BEGIN SUPPLIED MATERIAL

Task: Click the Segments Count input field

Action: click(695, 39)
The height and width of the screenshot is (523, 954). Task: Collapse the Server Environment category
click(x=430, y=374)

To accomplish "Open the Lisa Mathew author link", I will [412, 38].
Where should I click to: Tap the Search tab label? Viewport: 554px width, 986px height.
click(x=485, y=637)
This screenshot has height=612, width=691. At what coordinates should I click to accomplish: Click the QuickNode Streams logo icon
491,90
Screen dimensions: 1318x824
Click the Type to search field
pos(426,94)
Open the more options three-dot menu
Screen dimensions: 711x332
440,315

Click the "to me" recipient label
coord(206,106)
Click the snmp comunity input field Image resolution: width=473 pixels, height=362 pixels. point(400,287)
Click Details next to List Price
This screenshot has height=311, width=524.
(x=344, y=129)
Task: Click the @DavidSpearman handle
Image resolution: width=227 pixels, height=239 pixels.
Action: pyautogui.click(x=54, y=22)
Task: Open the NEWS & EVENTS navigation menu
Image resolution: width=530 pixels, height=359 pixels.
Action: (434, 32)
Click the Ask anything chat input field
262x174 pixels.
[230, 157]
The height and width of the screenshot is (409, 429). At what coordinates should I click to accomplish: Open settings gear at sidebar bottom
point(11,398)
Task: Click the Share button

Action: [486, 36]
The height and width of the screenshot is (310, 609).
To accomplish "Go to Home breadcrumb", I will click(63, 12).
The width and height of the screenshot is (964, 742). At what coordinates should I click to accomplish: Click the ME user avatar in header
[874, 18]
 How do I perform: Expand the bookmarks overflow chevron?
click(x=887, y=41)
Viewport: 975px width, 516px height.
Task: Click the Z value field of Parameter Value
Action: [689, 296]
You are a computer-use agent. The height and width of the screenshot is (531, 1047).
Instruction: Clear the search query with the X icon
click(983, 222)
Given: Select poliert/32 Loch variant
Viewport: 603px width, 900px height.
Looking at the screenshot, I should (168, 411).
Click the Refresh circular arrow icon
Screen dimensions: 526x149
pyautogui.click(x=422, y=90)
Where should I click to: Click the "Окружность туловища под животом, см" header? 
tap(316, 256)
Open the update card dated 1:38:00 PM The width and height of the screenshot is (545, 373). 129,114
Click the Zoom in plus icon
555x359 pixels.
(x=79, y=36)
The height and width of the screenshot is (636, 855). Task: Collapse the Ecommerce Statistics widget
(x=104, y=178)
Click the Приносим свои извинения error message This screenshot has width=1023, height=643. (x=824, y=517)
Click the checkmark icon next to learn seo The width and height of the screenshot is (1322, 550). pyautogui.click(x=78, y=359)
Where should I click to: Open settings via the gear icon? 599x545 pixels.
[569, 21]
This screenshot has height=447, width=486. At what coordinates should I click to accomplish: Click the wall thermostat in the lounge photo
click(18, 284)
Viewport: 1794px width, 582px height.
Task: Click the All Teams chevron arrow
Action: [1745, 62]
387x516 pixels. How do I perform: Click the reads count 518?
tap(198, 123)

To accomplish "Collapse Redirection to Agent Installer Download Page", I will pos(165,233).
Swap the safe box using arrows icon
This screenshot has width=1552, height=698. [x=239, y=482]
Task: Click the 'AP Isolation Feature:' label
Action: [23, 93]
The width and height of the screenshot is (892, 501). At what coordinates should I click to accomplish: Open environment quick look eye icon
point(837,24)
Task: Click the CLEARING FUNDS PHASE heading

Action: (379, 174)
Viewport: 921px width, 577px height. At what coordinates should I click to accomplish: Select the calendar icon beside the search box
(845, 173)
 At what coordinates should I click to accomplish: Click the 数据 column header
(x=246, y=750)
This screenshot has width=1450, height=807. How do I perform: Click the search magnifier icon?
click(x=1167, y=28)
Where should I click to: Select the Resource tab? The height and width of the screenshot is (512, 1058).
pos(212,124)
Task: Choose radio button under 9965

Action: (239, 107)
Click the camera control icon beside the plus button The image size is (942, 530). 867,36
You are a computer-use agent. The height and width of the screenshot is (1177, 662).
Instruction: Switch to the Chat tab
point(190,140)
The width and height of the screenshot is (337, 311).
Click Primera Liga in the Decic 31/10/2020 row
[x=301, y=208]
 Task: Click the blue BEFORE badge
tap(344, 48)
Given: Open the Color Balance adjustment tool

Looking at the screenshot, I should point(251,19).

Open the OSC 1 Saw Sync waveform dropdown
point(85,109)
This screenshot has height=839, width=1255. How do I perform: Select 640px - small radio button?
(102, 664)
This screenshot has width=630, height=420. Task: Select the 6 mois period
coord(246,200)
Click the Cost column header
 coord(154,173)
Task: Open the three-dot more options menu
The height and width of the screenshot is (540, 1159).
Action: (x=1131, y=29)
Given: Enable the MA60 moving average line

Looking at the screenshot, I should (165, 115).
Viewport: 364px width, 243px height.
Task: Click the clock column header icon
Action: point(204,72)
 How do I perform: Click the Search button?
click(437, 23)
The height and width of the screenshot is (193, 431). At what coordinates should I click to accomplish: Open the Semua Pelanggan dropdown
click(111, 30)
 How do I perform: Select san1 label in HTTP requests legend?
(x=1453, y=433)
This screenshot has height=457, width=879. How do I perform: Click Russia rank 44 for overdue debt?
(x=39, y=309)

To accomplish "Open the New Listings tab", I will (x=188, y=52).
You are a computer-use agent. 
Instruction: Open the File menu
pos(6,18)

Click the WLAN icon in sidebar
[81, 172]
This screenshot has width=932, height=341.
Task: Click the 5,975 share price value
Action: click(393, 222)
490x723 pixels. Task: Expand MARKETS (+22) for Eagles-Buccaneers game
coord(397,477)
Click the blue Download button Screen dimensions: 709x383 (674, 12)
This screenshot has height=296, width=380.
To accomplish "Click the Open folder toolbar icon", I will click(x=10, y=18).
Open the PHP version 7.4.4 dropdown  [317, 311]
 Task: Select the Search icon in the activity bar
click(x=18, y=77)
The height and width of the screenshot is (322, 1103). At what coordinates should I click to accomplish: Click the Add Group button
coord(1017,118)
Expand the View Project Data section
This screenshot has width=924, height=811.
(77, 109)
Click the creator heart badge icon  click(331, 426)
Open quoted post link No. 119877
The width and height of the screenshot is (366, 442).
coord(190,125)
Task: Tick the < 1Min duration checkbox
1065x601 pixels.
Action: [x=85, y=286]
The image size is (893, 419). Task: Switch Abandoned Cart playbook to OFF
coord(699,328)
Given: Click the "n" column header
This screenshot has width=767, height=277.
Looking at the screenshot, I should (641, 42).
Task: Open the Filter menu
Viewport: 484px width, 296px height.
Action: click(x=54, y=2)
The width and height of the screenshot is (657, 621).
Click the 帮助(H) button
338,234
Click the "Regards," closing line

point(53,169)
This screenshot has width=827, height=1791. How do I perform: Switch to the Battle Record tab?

END SUPPLIED MATERIAL

*ACTIVITY*
Wherever "plus" occurs in the entries above, copy the line it sits on.

*WRITTEN SOLUTION*
Click the Zoom in plus icon
Click the camera control icon beside the plus button The image size is (942, 530). 867,36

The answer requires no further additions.